The terms aggregation documentation mentions an accuracy issue to be aware of:
Even with a larger
shard_size
value,doc_count
values for aterms
aggregation may be approximate. As a result, any sub-aggregations on theterms
aggregation may also be approximate.
The doc_count_error_upper_bound
field returned by a terms aggregation gives me the information I'm looking for.
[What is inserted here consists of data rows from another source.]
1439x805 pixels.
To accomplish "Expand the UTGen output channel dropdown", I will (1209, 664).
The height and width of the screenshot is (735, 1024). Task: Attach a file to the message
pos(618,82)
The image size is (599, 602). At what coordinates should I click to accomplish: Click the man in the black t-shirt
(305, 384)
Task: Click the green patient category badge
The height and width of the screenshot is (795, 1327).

However, it is not returned on a date histogram aggregation (either as a stand-alone aggregation, or when used as a sub-aggregation).
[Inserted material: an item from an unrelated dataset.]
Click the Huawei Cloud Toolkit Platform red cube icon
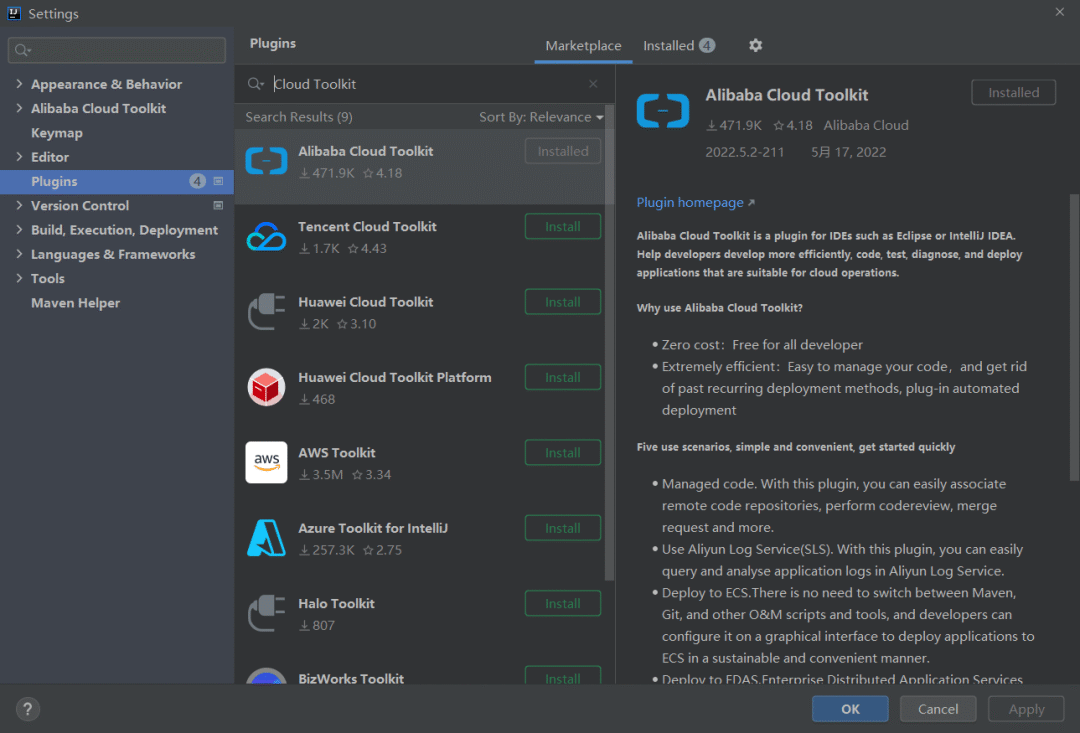This screenshot has width=1080, height=733. click(x=266, y=387)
For example, given this query:
GET /widgets_*/_search
{
"aggs": {
"term_groupings": {
"terms": {
"field": "options.color",
"size": 5,
"show_term_doc_count_error": true
},
"aggs": {
"date_grouping": {
"date_histogram": {
"calendar_interval": "month",
"min_doc_count": 1,
"field": "created_at",
"format": "strict_date_time"
}
}
}
}
},
"size": 0,
"track_total_hits": false,
"_source": false
}
...I get a response like this:
{
"took": 13,
"timed_out": false,
"_shards": {
"total": 1,
"successful": 1,
"skipped": 0,
"failed": 0
},
"hits": {
"max_score": null,
"hits": []
},
"aggregations": {
"term_groupings": {
"doc_count_error_upper_bound": 0,
"sum_other_doc_count": 0,
"buckets": [
{
"key": "RED",
"doc_count": 39,
"doc_count_error_upper_bound": 0,
"date_grouping": {
"buckets": [
{
"key_as_string": "2023-10-01T00:00:00.000Z",
"key": 1696118400000,
"doc_count": 6
},
{
"key_as_string": "2023-11-01T00:00:00.000Z",
"key": 1698796800000,
"doc_count": 33
}
]
}
},
{
"key": "BLUE",
"doc_count": 36,
"doc_count_error_upper_bound": 0,
"date_grouping": {
"buckets": [
{
"key_as_string": "2023-10-01T00:00:00.000Z",
"key": 1696118400000,
"doc_count": 8
},
{
"key_as_string": "2023-11-01T00:00:00.000Z",
"key": 1698796800000,
"doc_count": 28
}
]
}
},
{
"key": "GREEN",
"doc_count": 35,
"doc_count_error_upper_bound": 0,
"date_grouping": {
"buckets": [
{
"key_as_string": "2023-10-01T00:00:00.000Z",
"key": 1696118400000,
"doc_count": 7
},
{
"key_as_string": "2023-11-01T00:00:00.000Z",
"key": 1698796800000,
"doc_count": 28
}
]
}
}
]
}
}
}
I get doc_count_error_upper_bound
on the term grouping buckets, but not on the date
histogram buckets. I understand that a date histogram aggregation does not suffer from
the same accuracy issue that a terms aggregation does. However, as a sub-aggregation
of a terms aggregation, could it suffer from that issue? (After all, the term aggregation
documentation mentions that sub-aggregations can be affected). If so, how do I determine
whether the date histogram bucket doc counts are accurate, and what the error upper bound
might be?
Thanks!